‘TÜRKİYE'DE ÇOCUKLAR İÇİN OKUL SEÇİMİNİ AİLELER YAPIYOR'
Biz öğrenci odaklı gidiyoruz. 88 ülkede 170'e yakın irtibat ofisiyle iş yapıyor olacağız. Aileler için ayrı öğrenciler ve kurumlar için ayrı bir servis hayata geçiriyoruz. Ülkelerin milli eğitim bakanlıkları ve YÖK benzeri kurumlarıyla birlikte çalışıyoruz. Öğrencinin tam olarak ne istediğini, hangi bölüm için uygun olduğunu tespit edip ona uygun önerilerde bulunuyoruz. Öğrenci mühendisliğe mi tıbba mı yatkın bunu ölçümleyebiliyor ve ona göre ülkeleri seçiyoruz. Her ülkenin kültürel farklılıkları var. Bazen öğrenci buranın havası beni çok boğdu deyip geri gelebiliyor. Bütün masraflar yanıyor.

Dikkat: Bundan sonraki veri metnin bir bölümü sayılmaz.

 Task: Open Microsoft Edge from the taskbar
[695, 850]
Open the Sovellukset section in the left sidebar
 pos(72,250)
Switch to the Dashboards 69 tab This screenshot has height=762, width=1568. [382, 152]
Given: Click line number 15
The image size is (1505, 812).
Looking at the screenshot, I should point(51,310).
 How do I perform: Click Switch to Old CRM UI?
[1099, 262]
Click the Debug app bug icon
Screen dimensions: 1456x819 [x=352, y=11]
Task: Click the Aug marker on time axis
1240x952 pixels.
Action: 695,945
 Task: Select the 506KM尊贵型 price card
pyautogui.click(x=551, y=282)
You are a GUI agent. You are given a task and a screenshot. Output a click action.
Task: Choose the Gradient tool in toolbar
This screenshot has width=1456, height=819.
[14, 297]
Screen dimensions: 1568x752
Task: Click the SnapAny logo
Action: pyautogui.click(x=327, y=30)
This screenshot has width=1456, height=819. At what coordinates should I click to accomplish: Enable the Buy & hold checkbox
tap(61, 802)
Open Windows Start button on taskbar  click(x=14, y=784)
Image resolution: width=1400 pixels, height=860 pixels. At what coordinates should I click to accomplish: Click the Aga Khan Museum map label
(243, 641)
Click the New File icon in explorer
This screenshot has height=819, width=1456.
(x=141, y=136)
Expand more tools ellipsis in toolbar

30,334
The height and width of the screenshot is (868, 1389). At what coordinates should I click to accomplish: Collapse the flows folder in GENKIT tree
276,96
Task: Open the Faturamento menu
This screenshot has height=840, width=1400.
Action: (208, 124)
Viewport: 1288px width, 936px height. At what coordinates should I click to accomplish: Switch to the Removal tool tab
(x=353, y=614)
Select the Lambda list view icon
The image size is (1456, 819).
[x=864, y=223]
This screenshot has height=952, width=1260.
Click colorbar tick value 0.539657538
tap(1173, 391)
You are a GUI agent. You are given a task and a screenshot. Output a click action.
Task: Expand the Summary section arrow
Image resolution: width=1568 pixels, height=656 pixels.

Türkiye'de genelde aileler karar verip çocukları yönlendiriyor. Biz bunu değiştirmek istiyoruz. Odak noktamız öğrenci. Bazen öğrenci de ne istediğini bilemeyebiliyor. Eğitim koçlarımız testleri yapıp uzmanlara değerlendirtiyor. Aileleri de işin içine alıyoruz. Bunu öğrencinin faydasına nasıl sağlarız diye bakıyoruz. Lise sınıflarında öğrenci için çalışmalara başlamak doğru olacaktır. 3 yıl sonra neyi hedefliyorsa ona yönelik çalışmalara lisenin bayında bakması lazım.
Yapay zekada öğrenci bir profil açıyor kendini. Onun içinde yapay zeka öğrenciyi takip ediyor ve oraya girdiği her bilgi onun için çok değerli. Hatta öğrencinin sosyal medyasına bile bakarak seçim zamanı geldiğinde öğrenciyi uyarıyor ve ona göre önerilerle geliyor. Öğrenci içine kapanıktır çok hareketli bir şehre gittiğinde bunalabilir. Veya seçtiği spor dalı o üniversitede olmayabilir. Sistem ona sürekli uyarılar çıkarıyor. Avrupa'da Macaristan, Litvanya ve İtalya gibi ülkeler alternatif eğitim kaynakları olarak öne çıktı. Geçen seneye kadar Çin dışarı öğrenci gönderiyordu ve şu anda dünya üniversite listelerine girmeye başladılar. Çok büyük yatırdım yapıyorlar. Ekonomik gücü de katıldığında insanlar Çin'e gidip o tecrübeyi edinmek orada olan biteni öğrenmek adına üniversite taleplerini oluşturdular."